Archive for August 25, 2007

How To Minimize The Shock And Depression When Delivering Tragic News?

August 25, 2007

Life is filled with unexpected events. When these events comes with a negative twist, they shock us and render us out of sorts. If tragic situations occur, people panic and often fall into emotional despair. That sudden strike of desperation drives people to their mental edge. Without proper communication, relation and support, breakdown soon sets in.

In my training and coaching sessions, I often work with coaches, counselors, consultants, trainers and speakers (CCCTS) on how to handle such circumstances in their own professional duties. These raw emotions and incidents do break out from time to time and may even catch the help-givers off guard. Being prepared and being vigilant is definitely a requirement not to be undermined.

When the tragic news are brought out into the open, it is our job to assist the person to accept the facts better. We should also further guide them to eventually self-manage their emotions and resources as far as realistically possible.

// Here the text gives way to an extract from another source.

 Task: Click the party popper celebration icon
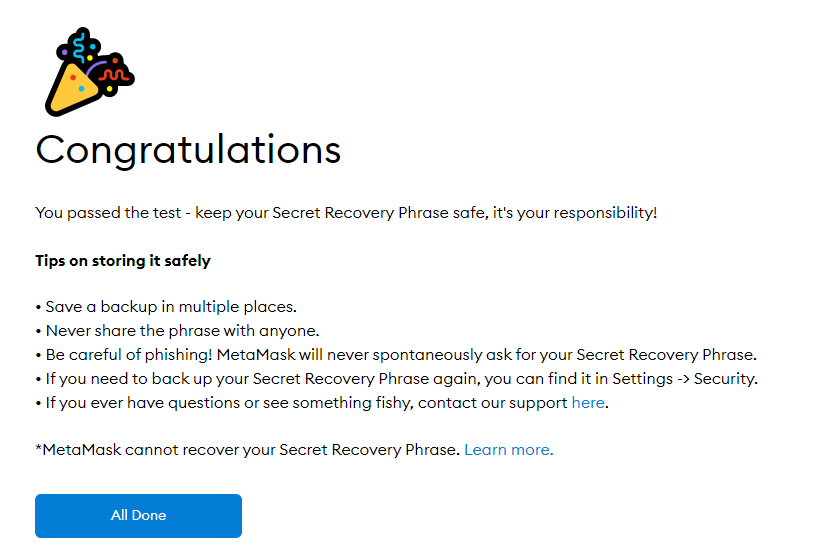pyautogui.click(x=88, y=72)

As there are different types of news with varying levels of shock and severity, there are, correspondingly, several steps we can employ to break the news to them. These steps are called Delivery Tracks. They form a series of steps or tracks when news are delivered in order to be as positive as possible to the affected persons.

The following delivery track is one of the method. It is generic in nature and can be slightly revised to fit the response of the affected.

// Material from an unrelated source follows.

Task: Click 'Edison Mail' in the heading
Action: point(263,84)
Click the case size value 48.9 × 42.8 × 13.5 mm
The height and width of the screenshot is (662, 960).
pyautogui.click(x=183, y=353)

A standard pre-requisite is that the news must be delivered by a strong minded person with positive outlook. The more tragic the news is the tougher his mental dexterity and rationality is. Yet the irony is that he or she must also be gifted with an empathic touch to the affected person.

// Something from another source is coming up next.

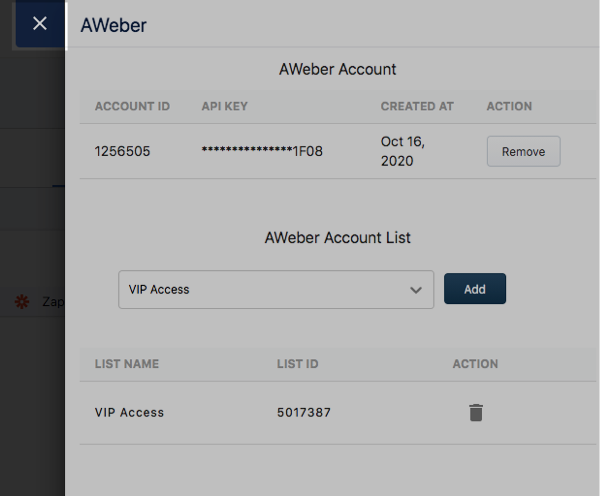Image resolution: width=600 pixels, height=496 pixels.
Task: Click the API KEY column header
Action: (224, 106)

The recommended Delivery Track or steps are as follows:

Step 1: Sound the person out, making sure the person is in sound and rational mind.

Step 2: State or hint beforehand that the news might be something uncomfortable or uneasy for him or her to bear. The aim is to get the person mentally and emotionally prepared for the news.

Step 3: Start from the peripheral setting/circumstance before going to the core incident. This allows the person to understand the progress of event, hence enabling the tragedy more understandable as a result of consequential comprehension. (ie, the ability to understand and appreciate how things happen.)

Step 4: As you deliver the news, remember to tone down the words but not missing out on the facts. It’s a very fine balance at this point. Here, your communication and counseling skills will be put to test.

Step 5: Check the acceptance level of the person before revealing the issue bit by bit. You have to be well-equipped with people reading skills, allowing you to calibrate and match the other party.

Step 6: Offer a better and positive way of looking at things whenever possible. I would like to say all the time, however, not every can think of a new refreshing perspective just off the cuff.

Step 7: Round up the news delivery by committing to be there for the person. Present any solutions or support you may have and catering to the person’s needs. And you must mean what you say.

Step 8: Offer the person an opportunity to be counseled or coached after the deliver of message and news.

Step 9: Follow up regularly to ensure acceptance rate and availability of social support.

While it’s always hoped that tragedies will never happen, the life truth is often one of eventuality than possibility. Our social coping strategies must always be sound and catered for the affected party.

The solace and comfort we can take is that with every challenges, setback and obstacles we brave in life, we grow in strength and in character. This makes us so much more apt and equipped to excel beyond excellence.